Empresas que operam apenas pela norma não são empresas éticas. São empresas legalistas. E legalismo sem integridade vira engenharia do discurso: tudo parece correto, mas seria mesmo 100% confiável? E, nesse ambiente, qualquer crise é suficiente para desmoronar uma cultura inteira, porque ela nunca foi sólida. Só parecia.
A decisão ética (ou íntegra, na verdade), por vezes, não é a mais confortável. Ela pode trazer perda, incompreensão, conflito. Pode frustrar o mercado, gerar ruído, exigir explicação. Mas traz também uma coisa que nenhum relatório de sustentabilidade consegue fabricar: tranquilidade.
E não falo de um alívio espiritual. Falo de um tipo de paz racional, austera, firme. Aquela que vem quando você sabe que não precisará construir uma narrativa paralela para justificar o que fez. Que não terá que manipular o discurso para manter coerência aparente. Que não precisará esconder uma escolha atrás de uma frase de efeito.
Decisões realmente íntegras não exigem storytelling. Elas se sustentam per si.
E isso, no mundo corporativo, é poder. Um poder silencioso, mas absolutamente perceptível. Tanto pelos que lideram quanto pelos que observam. Tanto pelo mercado quanto pelos talentos que decidem ficar ou sair. E já adianto: empresas que adotam decisões íntegras retém os melhores talentos e, mais que isso, outros querem se juntar.
A grande fragilidade de muitas empresas não está nos erros que cometem, mas na falta de critério ético quando o erro aparece, ou seja, ausência de coerência. A resposta é quase sempre defensiva, jurídica, orientada a mitigar dano, mas nunca a restaurar coerência. E quando isso se torna padrão, a cultura se transforma num ambiente de medo. Ninguém decide com liberdade. Todos decidem com cautela, não para proteger a empresa, mas para proteger a si mesmos dela.
Ética, ao contrário, cria liberdade. A decisão difícil se torna possível porque há direção. E quando há direção, o medo cede espaço à integridade. E integridade, mesmo que exija custo, entrega valor.
Empresas que fazem o certo quando tudo favorece pode ou não serem empresas íntegras. Podem ser, por exemplo, empresas oportunistas com boa comunicação. A integridade só se comprova quando tudo grita por atalho e este não é escolhido.
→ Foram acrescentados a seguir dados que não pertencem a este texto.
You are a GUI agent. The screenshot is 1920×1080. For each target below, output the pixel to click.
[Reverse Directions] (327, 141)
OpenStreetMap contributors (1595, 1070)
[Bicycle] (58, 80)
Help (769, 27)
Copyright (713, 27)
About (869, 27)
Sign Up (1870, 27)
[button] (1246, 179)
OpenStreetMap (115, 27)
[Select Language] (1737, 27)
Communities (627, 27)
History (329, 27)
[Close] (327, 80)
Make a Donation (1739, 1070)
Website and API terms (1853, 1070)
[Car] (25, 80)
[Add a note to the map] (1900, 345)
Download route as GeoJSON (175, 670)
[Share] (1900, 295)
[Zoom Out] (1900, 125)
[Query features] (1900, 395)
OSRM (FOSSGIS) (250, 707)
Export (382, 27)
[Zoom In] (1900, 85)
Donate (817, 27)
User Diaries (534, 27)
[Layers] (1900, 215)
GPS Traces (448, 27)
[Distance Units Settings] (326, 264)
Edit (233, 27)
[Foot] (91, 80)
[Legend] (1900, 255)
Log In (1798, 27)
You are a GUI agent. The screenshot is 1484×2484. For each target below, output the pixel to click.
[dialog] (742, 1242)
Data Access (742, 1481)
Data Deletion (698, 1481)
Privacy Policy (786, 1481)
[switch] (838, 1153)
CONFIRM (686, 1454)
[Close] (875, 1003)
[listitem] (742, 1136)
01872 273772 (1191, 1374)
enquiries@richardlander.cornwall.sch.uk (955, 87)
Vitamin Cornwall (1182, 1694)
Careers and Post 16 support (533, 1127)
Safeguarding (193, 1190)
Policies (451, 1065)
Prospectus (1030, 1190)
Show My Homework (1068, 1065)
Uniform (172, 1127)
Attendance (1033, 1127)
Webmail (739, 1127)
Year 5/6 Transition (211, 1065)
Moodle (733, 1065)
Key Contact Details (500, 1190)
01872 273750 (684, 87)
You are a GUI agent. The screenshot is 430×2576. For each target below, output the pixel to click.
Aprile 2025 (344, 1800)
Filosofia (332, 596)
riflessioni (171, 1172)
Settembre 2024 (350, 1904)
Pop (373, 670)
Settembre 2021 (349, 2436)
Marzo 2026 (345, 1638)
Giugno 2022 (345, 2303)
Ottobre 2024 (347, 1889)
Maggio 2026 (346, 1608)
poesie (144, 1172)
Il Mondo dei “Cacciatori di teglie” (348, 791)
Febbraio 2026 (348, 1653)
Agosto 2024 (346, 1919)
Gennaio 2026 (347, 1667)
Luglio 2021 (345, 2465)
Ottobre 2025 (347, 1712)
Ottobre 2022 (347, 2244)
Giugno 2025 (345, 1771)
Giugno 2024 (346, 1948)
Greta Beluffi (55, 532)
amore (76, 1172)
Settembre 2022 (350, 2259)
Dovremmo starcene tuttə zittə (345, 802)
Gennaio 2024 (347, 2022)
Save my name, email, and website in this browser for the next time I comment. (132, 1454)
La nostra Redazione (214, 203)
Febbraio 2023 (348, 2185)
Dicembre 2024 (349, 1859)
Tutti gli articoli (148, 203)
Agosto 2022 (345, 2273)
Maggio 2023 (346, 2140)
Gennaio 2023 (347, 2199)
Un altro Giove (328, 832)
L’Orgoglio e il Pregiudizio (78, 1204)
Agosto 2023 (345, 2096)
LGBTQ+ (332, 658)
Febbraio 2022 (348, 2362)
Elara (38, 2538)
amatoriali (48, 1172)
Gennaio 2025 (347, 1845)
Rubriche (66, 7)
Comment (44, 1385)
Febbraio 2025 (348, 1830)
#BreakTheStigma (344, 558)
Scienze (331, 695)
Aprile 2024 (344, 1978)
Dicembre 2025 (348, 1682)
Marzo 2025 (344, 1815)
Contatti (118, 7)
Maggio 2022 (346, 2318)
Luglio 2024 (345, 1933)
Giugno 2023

E a liderança, nesses momentos, é o fator decisivo. Porque liderar, no fim, é isso: tomar decisões difíceis quando ninguém quer decidir e ainda assim bancar as consequências. Outra: essas consequências serão sempre mais leves que as enfrentadas pelas que resolvem seguir outra seara.
Se a liderança não consegue mostrar onde a ética entra, é bem possível que esteja apenas administrando o risco, não sustentando um valor.
Não existe empresa íntegra sem liderança corajosa. E não existe liderança corajosa sem convicção sustentada.
Por isso, volto à pergunta, não como provocação, mas como critério real de maturidade:
Na sua empresa, onde a ética entra nas decisões difíceis?
Se você precisar pensar demais para responder, talvez seja porque ela ainda não esteja entrando.
E aí, nenhum código, nenhum treinamento e nenhum discurso vai dar conta. Porque quando a ética entra, ela não precisa ser citada. Ela está na decisão. E na coragem de sustentá-la.